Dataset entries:
────
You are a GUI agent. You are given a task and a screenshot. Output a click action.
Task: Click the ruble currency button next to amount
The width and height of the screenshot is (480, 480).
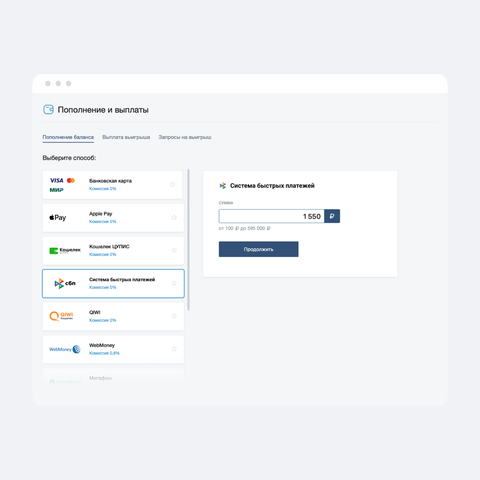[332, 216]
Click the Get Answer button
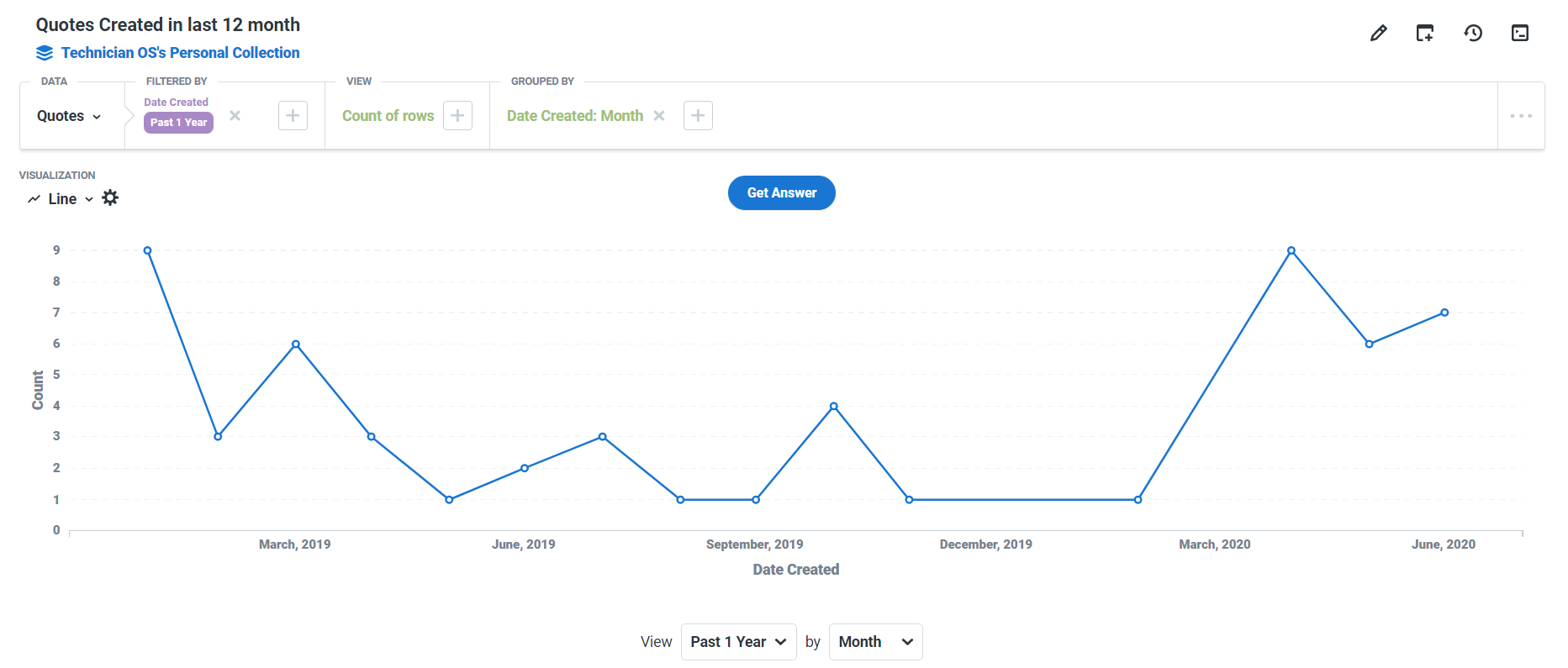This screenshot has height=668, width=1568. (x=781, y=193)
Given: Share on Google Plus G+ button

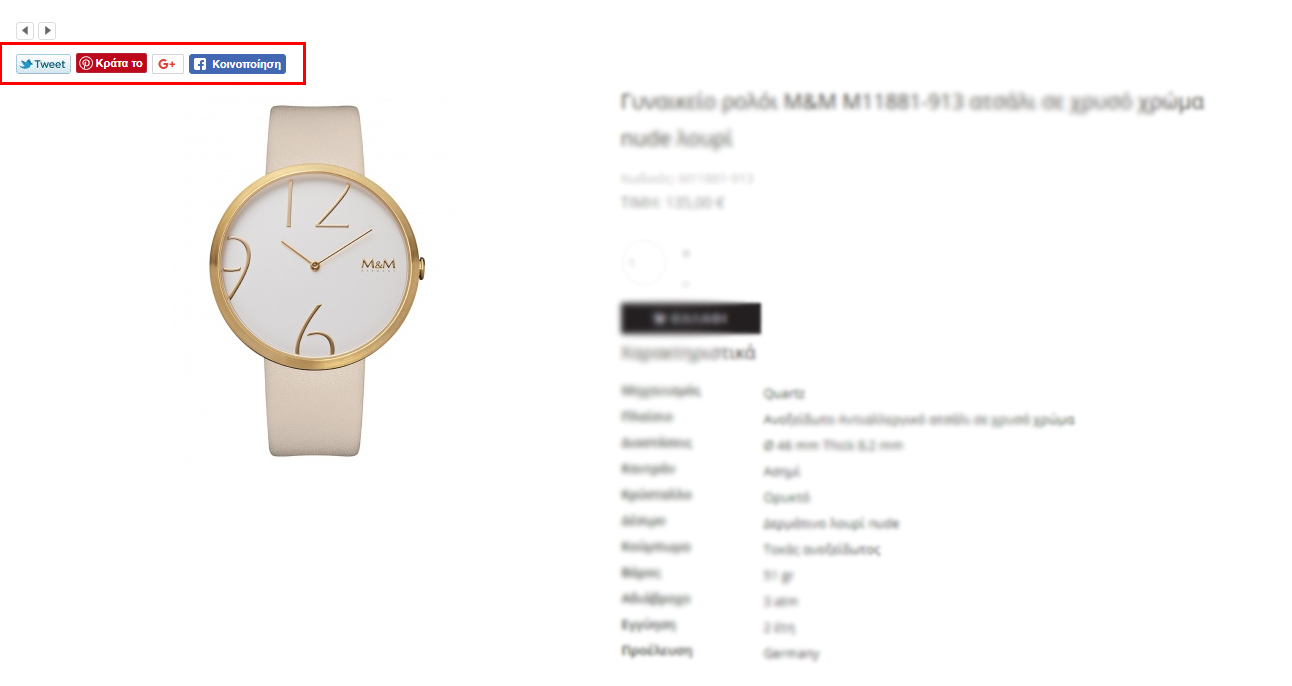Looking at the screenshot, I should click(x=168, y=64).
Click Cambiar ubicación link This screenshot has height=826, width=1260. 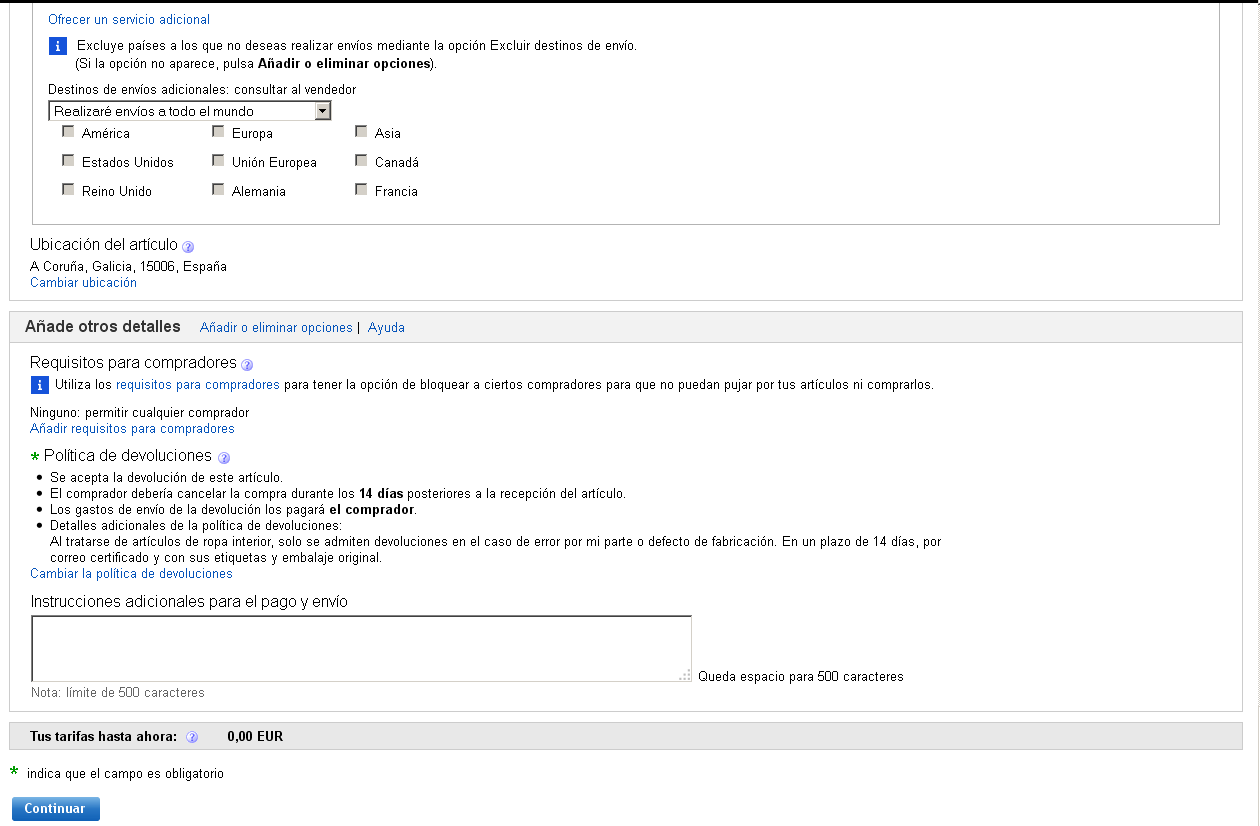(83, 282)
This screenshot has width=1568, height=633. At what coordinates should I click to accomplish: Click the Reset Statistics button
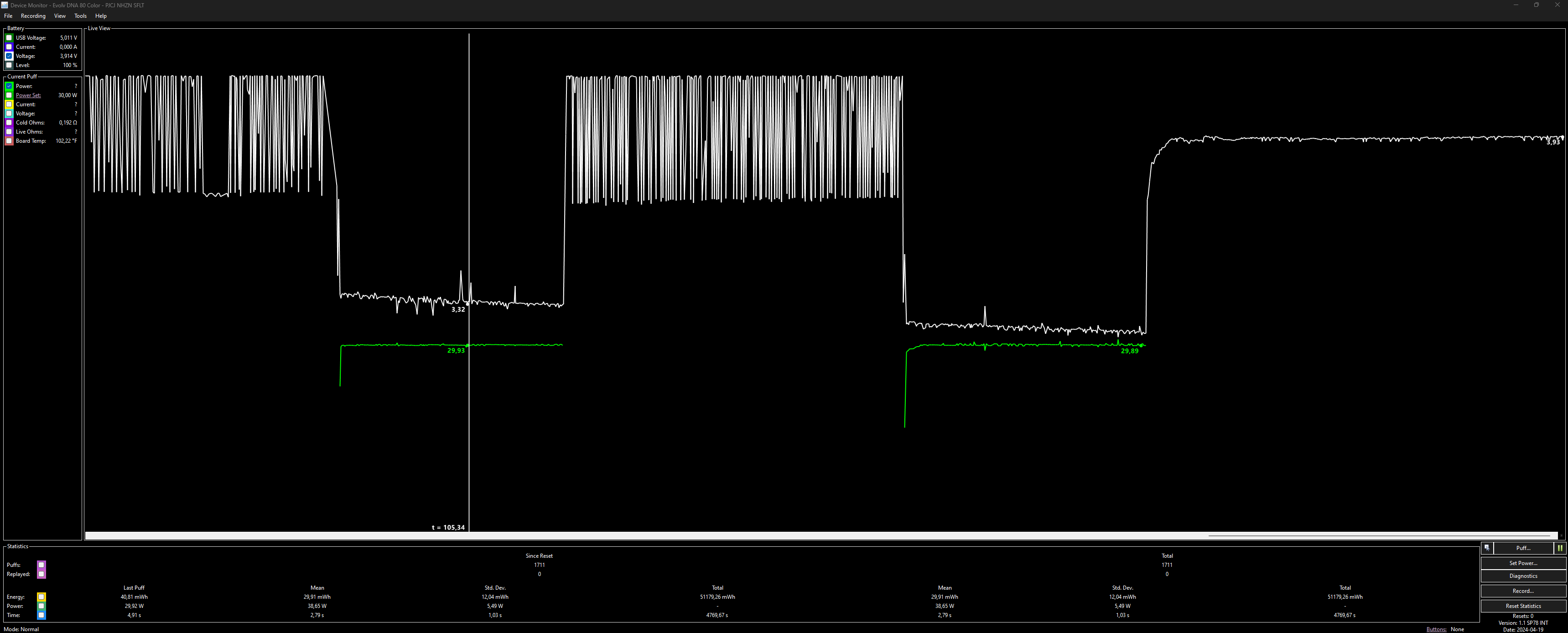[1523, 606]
────
◆ Aim of the task ◆
From the line with "This screenshot has width=1568, height=633." down to the final line of the entries above, repeat each line exactly; omit the pictures.

◆ Answer below ◆
This screenshot has width=1568, height=633. At what coordinates should I click to accomplish: Click the Reset Statistics button
[1523, 606]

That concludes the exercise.